The second chapter of this dissertation discussed the role of non-specific models in the form of probabilistic networks. I begin with a handbook of traditional techniques in an attempt to make the work accessible to a lay audience, and extend existing methods of calculating the Hessian to produce a positive definite approximation; this is an important step towards robust network programs.

I then turn to the subject of marginalization and show how to moderate the output of classifiers to take account of their non-linear nature. I improve existing techniques to do this for binary classifiers and extend the idea to handle softmax networks. Here an essentially probabilistic idea leads to better predictions when judged by a traditional technique, the error on an independent test set.

In the third chapter I explore hyper-parameter control for large networks and show how a combination of random sampling techniques and vector algebra obviate the need to compute and store the weights' Hessian matrix. This is a significant advance, as many practical applications of network based models require many more weights than traditional methods allow.

In this dissertation, the aim is always to provide things of practical worth, and so I proceed to applications of our ideas. All the demonstrations in this thesis have been performed using the Backprob program, whose thirty thousand lines of code have taken a significant time to write and debug. By making this available to other researchers, I hope to facilitate more general acceptance of the Bayesian approach.

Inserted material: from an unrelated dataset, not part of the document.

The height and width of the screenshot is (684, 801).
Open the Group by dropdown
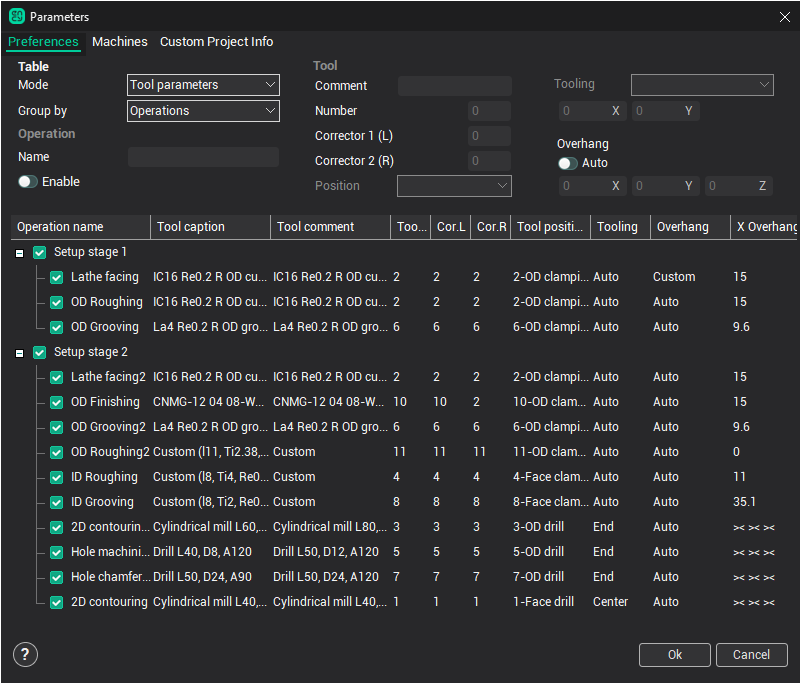203,111
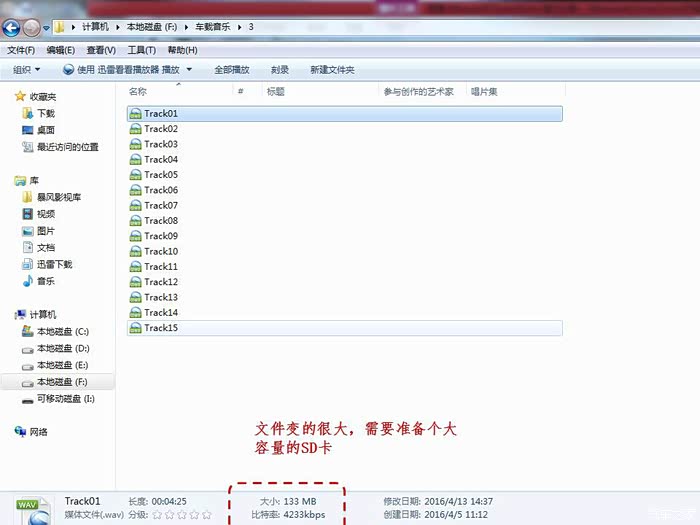Click the 新建文件夹 button

(x=332, y=70)
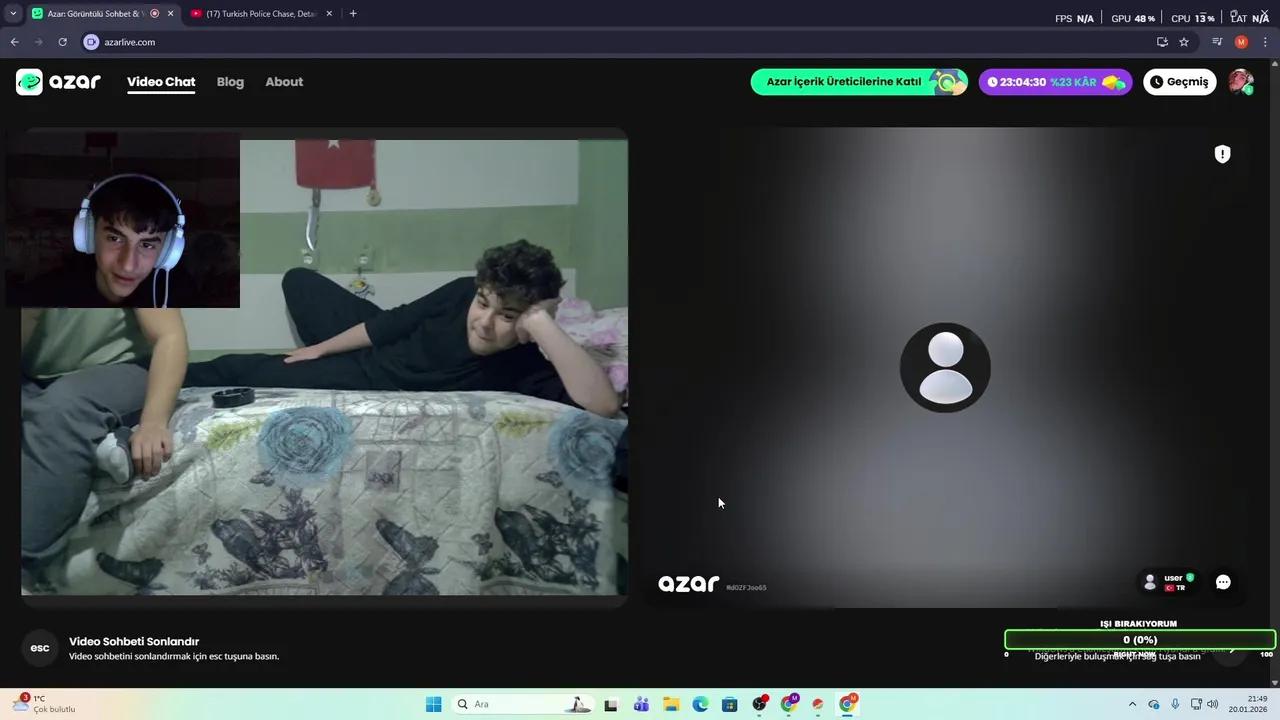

Chapter four begins by illustrating the use of networks on a toy problem; I then explore networks with large numbers of hidden units. Such networks are conventionally held to be only of limited usefulness as they are believed to have a poor ability to generalize. I show that this is not the case; probability theory suggests both a better error measure than the test error, and gives us insight into the large network limit.

Chapter five introduces a second synthetic example, which allows us to compare the performance of model based and non-specific probabilistic analyses. The example is a simple one, yet it demonstrates that non-specific models are never completely general. This is both good and bad. On the positive side it means that we can interpret some of the model's parameters, while on the negative side it means that we must still be careful when we choose a model for a problem.

The last two chapters return to the opening theme: probability as a tool for solving practical problems. I first address the problem of reading characters taken from vehicle number plates, and show that probabilistic networks are a suitable solution, though as the number of weights is large we need to apply the theory developed in chapter three. A number of different approaches are considered and I show that by paying due attention to data preparation and analysis the reading accuracy may be significantly improved.

Finally I analyse the data collected by the number plate reader and use Bayesian techniques to make inferences about the nation's driving habits along three roads near Cambridge. In particular I find that traveling time, rather than distance, better explains the observed distribution of traffic and furthermore that as vehicles age the journeys they undertake change significantly.

There is one unifying concept throughout this work; regardless of whether we analyse number plates, playing cards, traffic distributions or robot arms, probability theory is the right way to do it. The approach is simple to learn and only ignorance and inertia prevent its more widespread acceptance. This dissertation is my attempt to spread the gospel a little wider.